Start of Data provided

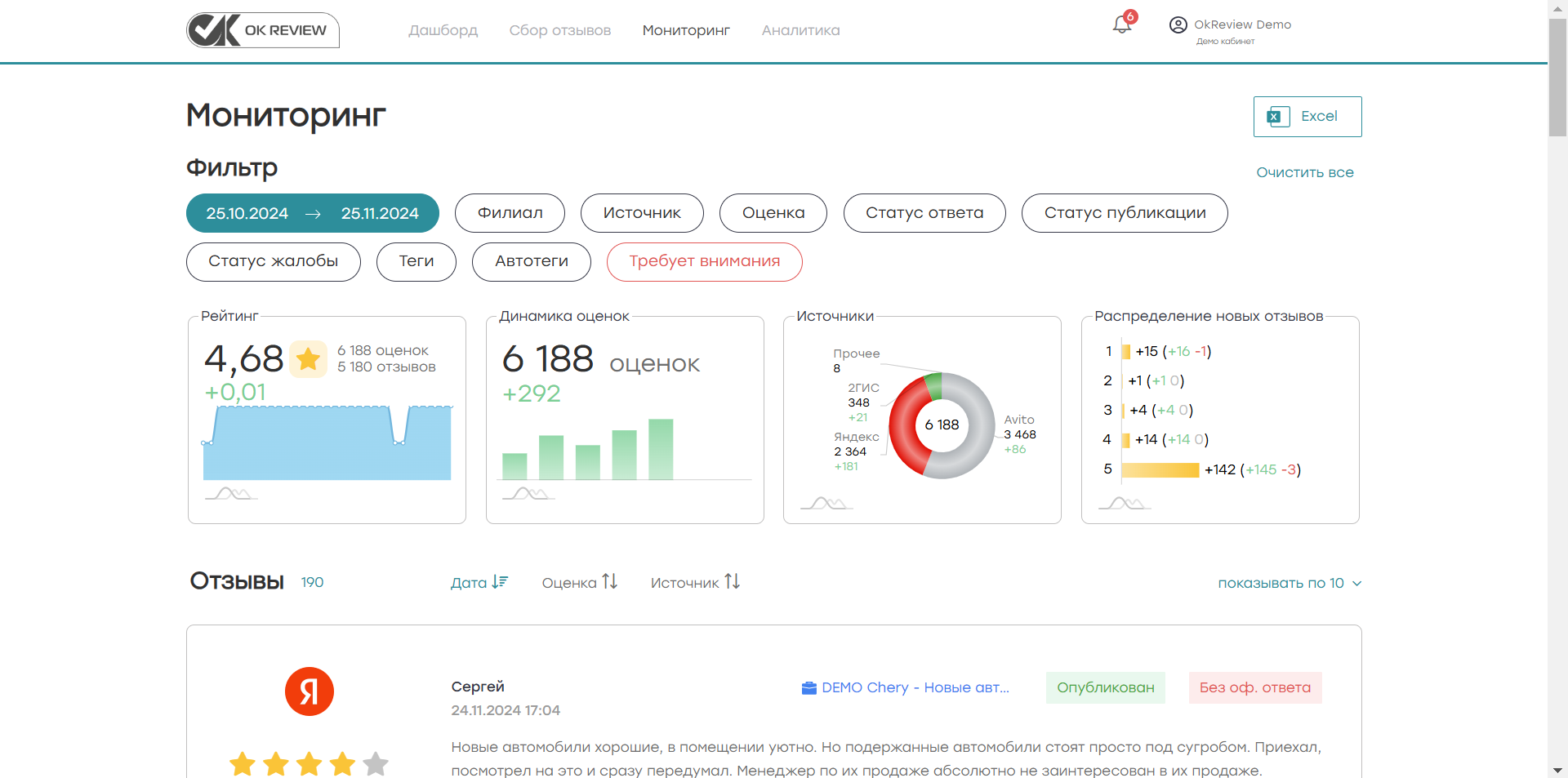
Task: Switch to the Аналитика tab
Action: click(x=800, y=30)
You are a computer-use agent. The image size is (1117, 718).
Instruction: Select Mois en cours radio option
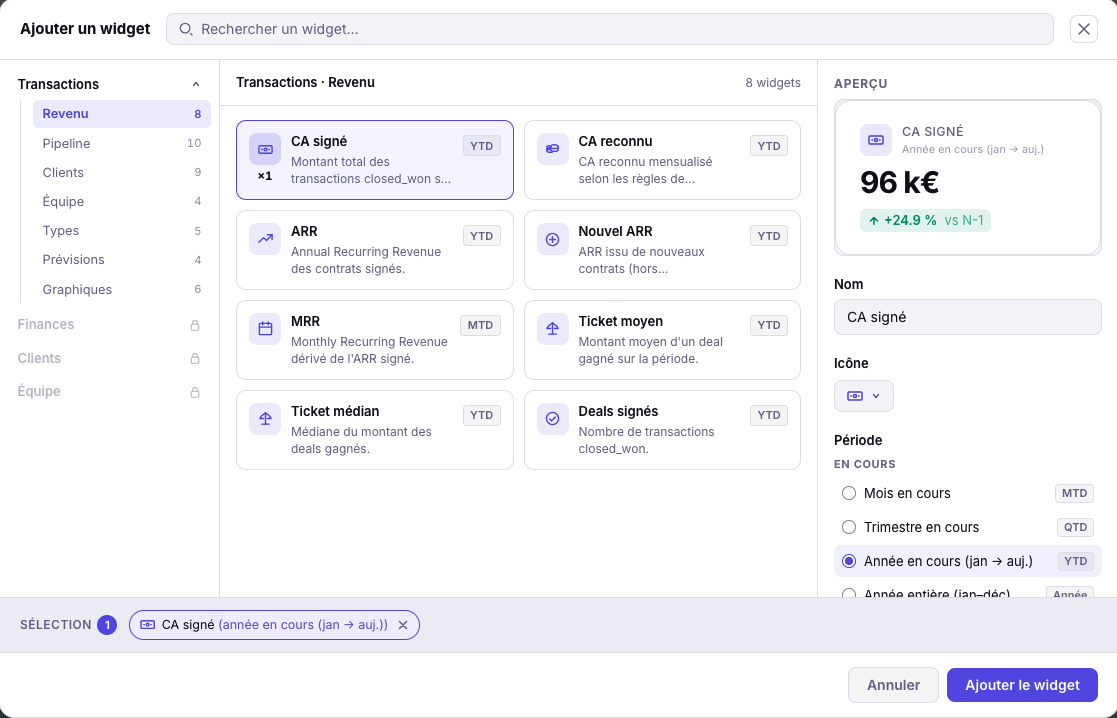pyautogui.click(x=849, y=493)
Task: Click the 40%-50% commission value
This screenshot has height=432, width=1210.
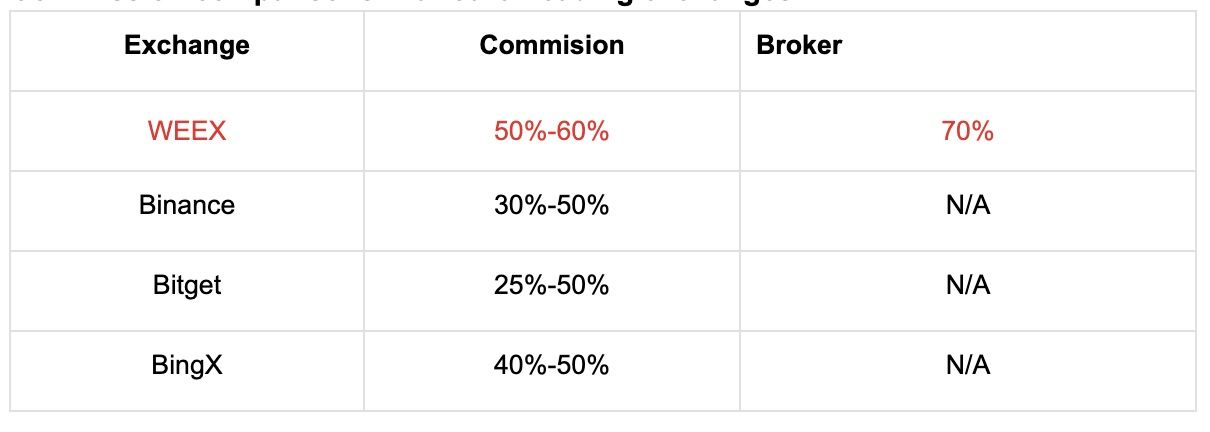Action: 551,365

End of Data provided

Copying starts at the line containing "Instruction: Select Mois" and ends at the last line of the material above; repeat only those lines exactly and omit the pictures.

Instruction: Select Mois en cours radio option
pyautogui.click(x=849, y=493)
Task: Click the 40%-50% commission value
This screenshot has height=432, width=1210.
Action: 551,365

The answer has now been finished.